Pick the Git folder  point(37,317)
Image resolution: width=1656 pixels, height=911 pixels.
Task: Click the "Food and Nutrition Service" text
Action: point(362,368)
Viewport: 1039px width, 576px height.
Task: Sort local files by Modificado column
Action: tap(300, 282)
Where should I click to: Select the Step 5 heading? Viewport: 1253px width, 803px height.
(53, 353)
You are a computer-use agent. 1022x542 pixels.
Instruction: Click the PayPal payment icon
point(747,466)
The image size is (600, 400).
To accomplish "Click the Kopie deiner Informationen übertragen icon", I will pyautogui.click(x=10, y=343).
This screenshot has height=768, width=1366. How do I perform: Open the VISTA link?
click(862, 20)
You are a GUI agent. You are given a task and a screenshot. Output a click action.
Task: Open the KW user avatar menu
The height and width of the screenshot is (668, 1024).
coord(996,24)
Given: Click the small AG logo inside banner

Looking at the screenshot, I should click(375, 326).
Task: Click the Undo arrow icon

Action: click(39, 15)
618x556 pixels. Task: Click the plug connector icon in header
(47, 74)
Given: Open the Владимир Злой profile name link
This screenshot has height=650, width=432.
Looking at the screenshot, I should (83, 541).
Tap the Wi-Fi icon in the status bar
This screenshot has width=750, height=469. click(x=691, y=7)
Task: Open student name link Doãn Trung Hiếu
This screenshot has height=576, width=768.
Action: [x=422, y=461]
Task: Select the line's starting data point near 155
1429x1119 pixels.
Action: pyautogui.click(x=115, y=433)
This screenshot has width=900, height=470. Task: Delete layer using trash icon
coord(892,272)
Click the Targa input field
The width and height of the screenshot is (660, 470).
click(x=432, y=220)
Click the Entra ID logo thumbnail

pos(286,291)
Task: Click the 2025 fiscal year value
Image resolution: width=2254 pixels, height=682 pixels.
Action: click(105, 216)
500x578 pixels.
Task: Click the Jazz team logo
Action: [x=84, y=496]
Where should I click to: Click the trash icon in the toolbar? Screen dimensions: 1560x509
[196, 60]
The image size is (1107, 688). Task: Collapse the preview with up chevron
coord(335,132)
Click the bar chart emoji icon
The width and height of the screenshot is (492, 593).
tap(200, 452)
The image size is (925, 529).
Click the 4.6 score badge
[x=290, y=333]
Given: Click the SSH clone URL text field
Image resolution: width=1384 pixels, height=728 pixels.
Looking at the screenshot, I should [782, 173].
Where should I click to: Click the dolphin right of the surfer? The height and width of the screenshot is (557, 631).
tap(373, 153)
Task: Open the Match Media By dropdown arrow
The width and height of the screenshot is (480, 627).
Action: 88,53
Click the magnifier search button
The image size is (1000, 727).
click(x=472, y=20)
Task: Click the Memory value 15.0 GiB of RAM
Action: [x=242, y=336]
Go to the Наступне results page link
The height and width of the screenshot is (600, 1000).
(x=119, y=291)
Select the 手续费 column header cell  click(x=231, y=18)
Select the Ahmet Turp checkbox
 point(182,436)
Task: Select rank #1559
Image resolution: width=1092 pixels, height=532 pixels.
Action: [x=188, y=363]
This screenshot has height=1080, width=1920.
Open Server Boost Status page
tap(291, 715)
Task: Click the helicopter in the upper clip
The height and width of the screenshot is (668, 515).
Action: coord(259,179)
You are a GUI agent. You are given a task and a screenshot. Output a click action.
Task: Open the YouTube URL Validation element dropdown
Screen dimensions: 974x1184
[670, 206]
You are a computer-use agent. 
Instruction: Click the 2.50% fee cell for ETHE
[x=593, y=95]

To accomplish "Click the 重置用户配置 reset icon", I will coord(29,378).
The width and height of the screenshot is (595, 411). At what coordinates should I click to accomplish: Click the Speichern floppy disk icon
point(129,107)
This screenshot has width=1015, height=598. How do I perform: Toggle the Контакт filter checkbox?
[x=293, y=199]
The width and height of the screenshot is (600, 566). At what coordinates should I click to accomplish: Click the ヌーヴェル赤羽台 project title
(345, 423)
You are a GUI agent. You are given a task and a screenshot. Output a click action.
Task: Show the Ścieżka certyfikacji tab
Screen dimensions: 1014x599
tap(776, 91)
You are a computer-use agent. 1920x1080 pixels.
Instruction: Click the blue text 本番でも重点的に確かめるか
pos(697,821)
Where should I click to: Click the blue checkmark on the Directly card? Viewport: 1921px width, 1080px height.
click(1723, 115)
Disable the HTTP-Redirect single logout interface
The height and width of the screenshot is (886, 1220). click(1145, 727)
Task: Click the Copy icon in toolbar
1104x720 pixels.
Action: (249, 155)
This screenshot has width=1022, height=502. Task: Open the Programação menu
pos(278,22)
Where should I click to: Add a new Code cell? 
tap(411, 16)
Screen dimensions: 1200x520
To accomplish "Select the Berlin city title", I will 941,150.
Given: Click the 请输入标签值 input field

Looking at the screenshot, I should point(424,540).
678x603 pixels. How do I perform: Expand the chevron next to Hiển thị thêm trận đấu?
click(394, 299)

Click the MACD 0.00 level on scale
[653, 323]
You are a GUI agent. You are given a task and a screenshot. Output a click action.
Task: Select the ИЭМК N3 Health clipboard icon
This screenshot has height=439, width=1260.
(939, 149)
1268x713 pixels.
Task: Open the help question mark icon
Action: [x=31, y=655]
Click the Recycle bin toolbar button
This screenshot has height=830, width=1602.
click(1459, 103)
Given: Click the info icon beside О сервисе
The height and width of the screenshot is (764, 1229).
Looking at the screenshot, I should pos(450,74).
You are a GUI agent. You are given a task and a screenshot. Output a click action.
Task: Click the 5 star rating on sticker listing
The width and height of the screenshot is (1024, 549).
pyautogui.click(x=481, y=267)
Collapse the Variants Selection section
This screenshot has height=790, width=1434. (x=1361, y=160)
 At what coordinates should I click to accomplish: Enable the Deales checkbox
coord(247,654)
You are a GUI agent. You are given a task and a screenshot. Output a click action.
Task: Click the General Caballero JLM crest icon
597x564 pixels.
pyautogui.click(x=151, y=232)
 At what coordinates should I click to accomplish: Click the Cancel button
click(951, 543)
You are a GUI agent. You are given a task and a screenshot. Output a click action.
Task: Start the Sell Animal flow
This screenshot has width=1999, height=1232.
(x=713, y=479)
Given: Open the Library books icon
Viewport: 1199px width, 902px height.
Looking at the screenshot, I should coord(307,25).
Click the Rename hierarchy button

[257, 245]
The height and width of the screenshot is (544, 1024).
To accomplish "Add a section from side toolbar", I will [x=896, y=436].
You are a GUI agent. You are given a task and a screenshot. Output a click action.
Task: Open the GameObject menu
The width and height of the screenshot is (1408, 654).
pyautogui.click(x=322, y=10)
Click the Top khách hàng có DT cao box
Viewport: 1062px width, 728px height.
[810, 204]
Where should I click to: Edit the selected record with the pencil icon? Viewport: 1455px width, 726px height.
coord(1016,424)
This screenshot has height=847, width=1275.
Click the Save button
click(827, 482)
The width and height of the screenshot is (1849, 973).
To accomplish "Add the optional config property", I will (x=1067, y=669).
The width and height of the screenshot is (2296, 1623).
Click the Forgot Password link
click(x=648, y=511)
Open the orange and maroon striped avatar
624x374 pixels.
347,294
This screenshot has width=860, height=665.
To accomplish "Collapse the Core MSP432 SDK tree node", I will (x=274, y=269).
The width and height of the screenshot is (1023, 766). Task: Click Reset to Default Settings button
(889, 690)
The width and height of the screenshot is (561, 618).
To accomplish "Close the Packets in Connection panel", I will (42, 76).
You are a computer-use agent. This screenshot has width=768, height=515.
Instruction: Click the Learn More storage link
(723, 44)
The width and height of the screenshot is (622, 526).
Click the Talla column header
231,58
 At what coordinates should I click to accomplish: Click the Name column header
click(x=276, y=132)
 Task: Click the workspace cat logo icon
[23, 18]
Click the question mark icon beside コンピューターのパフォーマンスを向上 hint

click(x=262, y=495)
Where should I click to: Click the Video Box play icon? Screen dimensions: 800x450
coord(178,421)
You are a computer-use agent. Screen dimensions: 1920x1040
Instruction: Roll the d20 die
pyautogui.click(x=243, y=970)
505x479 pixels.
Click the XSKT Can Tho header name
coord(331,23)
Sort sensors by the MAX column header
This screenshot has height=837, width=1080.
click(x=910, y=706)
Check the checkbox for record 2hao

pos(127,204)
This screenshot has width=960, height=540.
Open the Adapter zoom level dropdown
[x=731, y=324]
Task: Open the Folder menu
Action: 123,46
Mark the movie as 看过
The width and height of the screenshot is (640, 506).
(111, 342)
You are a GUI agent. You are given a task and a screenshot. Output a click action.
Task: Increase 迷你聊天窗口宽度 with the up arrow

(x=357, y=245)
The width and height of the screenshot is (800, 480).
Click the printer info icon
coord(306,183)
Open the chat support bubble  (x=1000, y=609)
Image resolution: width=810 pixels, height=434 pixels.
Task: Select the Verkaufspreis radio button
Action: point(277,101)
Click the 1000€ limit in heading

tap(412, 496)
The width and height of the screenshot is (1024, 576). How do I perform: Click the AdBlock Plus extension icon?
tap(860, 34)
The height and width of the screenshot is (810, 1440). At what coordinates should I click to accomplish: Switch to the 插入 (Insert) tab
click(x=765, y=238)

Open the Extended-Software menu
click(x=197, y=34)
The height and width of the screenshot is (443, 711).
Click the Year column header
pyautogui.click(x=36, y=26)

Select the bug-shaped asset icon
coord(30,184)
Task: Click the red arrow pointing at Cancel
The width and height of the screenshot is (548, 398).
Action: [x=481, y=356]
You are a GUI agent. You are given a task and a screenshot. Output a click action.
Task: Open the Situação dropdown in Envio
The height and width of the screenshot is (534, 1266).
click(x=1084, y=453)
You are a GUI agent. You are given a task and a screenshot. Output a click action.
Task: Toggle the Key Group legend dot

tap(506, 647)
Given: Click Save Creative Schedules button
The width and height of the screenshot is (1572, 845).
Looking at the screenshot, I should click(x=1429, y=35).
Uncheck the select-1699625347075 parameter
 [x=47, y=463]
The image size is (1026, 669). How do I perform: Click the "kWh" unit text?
::::
### Prompt
In the records above, return only the line that contains "Click the Year column header" and every line after it through the last, exactly as they appear.

### Worked solution
Click the Year column header
pyautogui.click(x=36, y=26)

Select the bug-shaped asset icon
coord(30,184)
Task: Click the red arrow pointing at Cancel
The width and height of the screenshot is (548, 398).
Action: [x=481, y=356]
You are a GUI agent. You are given a task and a screenshot. Output a click action.
Task: Open the Situação dropdown in Envio
The height and width of the screenshot is (534, 1266).
click(x=1084, y=453)
You are a GUI agent. You are given a task and a screenshot. Output a click action.
Task: Toggle the Key Group legend dot

tap(506, 647)
Given: Click Save Creative Schedules button
The width and height of the screenshot is (1572, 845).
Looking at the screenshot, I should click(x=1429, y=35).
Uncheck the select-1699625347075 parameter
 [x=47, y=463]
The image size is (1026, 669). How do I perform: Click the "kWh" unit text?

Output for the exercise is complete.